Ad Atticum 12.17
Ad Atticum 12.17
Headnote
Cicero to Atticus, written from Astura on the fourth day before the Ides of March 709 AUC — 12 March 45 BC (the manuscript dateline: Scr.\ Asturae iv Id.\ Mart.\ a.\ 709 (45)). A one-day gap in the day-by-day sequence (no surviving letter from 11 March). A single unsectioned paragraph, almost entirely business. Marcianus reports that five of Cicero’s fellow-augurs — Laterensis, Naso, Laenas, Torquatus, and Strabo — have excused him before Appuleius, and Cicero asks Atticus to send each of them a note of thanks in his name.

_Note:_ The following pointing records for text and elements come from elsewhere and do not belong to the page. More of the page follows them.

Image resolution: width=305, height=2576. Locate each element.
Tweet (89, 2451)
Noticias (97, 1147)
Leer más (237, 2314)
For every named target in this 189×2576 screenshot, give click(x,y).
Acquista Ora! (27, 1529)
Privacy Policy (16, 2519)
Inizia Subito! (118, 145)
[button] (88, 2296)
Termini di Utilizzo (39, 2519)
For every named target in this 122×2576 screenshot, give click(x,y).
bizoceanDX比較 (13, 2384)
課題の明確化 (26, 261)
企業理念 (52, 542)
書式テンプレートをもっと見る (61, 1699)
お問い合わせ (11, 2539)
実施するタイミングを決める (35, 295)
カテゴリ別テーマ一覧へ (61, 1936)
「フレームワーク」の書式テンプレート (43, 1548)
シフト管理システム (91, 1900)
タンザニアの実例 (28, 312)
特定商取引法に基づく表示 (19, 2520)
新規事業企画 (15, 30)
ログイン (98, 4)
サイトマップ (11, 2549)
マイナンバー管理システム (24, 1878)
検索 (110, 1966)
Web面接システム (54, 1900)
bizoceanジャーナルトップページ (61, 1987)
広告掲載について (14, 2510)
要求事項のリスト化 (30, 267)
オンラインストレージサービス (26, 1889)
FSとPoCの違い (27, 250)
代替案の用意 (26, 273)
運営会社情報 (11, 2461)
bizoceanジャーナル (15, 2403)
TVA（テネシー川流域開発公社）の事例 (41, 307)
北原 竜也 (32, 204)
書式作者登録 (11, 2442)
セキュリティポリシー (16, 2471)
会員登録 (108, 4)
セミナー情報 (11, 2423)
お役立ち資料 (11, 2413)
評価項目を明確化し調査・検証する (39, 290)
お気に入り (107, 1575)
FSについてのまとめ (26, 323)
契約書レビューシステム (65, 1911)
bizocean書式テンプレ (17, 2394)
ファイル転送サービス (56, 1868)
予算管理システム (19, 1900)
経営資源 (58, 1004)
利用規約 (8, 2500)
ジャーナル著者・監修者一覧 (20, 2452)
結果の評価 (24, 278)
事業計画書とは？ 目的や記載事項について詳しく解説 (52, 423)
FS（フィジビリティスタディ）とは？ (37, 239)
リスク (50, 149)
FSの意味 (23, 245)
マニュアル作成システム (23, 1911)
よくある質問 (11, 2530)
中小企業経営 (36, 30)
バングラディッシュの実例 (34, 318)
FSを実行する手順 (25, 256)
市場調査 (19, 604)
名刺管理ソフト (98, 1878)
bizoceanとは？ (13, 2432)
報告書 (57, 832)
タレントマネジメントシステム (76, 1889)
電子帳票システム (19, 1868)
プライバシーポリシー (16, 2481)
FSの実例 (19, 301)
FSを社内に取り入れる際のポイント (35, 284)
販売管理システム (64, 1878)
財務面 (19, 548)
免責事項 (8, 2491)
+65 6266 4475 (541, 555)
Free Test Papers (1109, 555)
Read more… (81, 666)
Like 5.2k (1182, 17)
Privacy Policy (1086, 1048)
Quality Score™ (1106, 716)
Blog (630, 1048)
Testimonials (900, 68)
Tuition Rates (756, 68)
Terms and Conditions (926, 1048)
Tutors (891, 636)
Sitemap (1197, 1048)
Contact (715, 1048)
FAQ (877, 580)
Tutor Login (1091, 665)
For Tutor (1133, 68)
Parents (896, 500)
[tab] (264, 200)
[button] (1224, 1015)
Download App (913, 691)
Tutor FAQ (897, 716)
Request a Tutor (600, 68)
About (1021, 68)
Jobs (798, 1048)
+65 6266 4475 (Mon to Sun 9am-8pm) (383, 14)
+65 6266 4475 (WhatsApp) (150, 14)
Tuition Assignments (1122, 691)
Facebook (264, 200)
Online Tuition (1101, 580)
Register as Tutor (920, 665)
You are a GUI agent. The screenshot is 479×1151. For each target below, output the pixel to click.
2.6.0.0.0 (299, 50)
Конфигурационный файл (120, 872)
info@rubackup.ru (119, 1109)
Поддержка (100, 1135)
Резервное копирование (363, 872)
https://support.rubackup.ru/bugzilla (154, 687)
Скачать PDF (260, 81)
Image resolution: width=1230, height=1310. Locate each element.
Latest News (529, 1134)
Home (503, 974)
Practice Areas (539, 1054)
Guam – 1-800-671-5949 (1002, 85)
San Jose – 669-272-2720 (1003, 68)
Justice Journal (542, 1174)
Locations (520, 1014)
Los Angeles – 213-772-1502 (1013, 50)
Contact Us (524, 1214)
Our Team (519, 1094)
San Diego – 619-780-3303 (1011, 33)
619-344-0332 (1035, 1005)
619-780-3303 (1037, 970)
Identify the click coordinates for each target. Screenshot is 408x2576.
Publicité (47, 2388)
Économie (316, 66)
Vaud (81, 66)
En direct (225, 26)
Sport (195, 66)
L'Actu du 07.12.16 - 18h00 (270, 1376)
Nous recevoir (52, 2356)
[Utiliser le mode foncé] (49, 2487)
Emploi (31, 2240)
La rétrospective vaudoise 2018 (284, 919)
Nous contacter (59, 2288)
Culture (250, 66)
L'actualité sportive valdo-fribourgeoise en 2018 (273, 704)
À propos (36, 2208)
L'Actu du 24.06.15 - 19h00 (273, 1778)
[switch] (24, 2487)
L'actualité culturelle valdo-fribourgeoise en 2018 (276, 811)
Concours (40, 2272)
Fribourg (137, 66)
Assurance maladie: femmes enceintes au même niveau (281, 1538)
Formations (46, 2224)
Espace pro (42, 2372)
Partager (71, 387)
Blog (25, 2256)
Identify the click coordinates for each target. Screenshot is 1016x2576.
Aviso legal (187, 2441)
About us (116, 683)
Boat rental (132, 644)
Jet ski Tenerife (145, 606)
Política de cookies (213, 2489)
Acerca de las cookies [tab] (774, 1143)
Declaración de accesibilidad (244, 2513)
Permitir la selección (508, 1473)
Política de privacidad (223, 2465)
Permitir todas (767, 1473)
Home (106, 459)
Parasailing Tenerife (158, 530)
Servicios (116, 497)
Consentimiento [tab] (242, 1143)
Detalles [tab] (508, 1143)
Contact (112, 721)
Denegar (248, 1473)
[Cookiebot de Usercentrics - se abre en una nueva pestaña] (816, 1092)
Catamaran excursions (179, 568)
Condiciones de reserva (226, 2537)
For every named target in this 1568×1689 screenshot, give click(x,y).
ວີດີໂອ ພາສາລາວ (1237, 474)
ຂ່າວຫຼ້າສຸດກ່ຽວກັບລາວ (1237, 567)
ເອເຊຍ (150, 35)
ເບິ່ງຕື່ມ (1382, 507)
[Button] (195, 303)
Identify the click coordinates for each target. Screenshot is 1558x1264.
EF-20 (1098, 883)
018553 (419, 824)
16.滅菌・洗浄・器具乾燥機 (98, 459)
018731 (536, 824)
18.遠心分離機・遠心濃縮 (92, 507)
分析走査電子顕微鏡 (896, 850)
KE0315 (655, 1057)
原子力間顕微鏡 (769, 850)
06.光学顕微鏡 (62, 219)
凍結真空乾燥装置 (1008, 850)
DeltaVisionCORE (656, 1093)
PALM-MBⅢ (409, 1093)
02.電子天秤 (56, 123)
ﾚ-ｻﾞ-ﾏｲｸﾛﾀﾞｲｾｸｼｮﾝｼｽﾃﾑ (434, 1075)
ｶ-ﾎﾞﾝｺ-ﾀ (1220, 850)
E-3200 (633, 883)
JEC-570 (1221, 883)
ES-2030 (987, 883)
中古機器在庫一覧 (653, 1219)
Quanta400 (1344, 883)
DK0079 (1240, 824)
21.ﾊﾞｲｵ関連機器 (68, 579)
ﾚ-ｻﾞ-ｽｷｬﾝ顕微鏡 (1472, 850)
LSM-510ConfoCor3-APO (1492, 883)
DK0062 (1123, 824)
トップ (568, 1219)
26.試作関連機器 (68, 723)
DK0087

The rest of the letter is the old Cornificius guarantee, reactivated by the lawyer Flavius’s claim that Cicero stood surety more than twenty-five years ago. Cicero wants Atticus to investigate from the co-sureties’ books, since he had no dealings with Cornificius before his own aedileship in 69 BC; the chronology is at least possible. He breaks off with the characteristic Astura aside — quamquam quid ad me? “though what is it to me?” — before adding the standard riders: send word when Pansa is to set out, greet Attica and care for her with diligence, and greet Pilia. The grief register of the preceding three letters is, in this one, completely suppressed under business: the only mark of it is the parenthesis.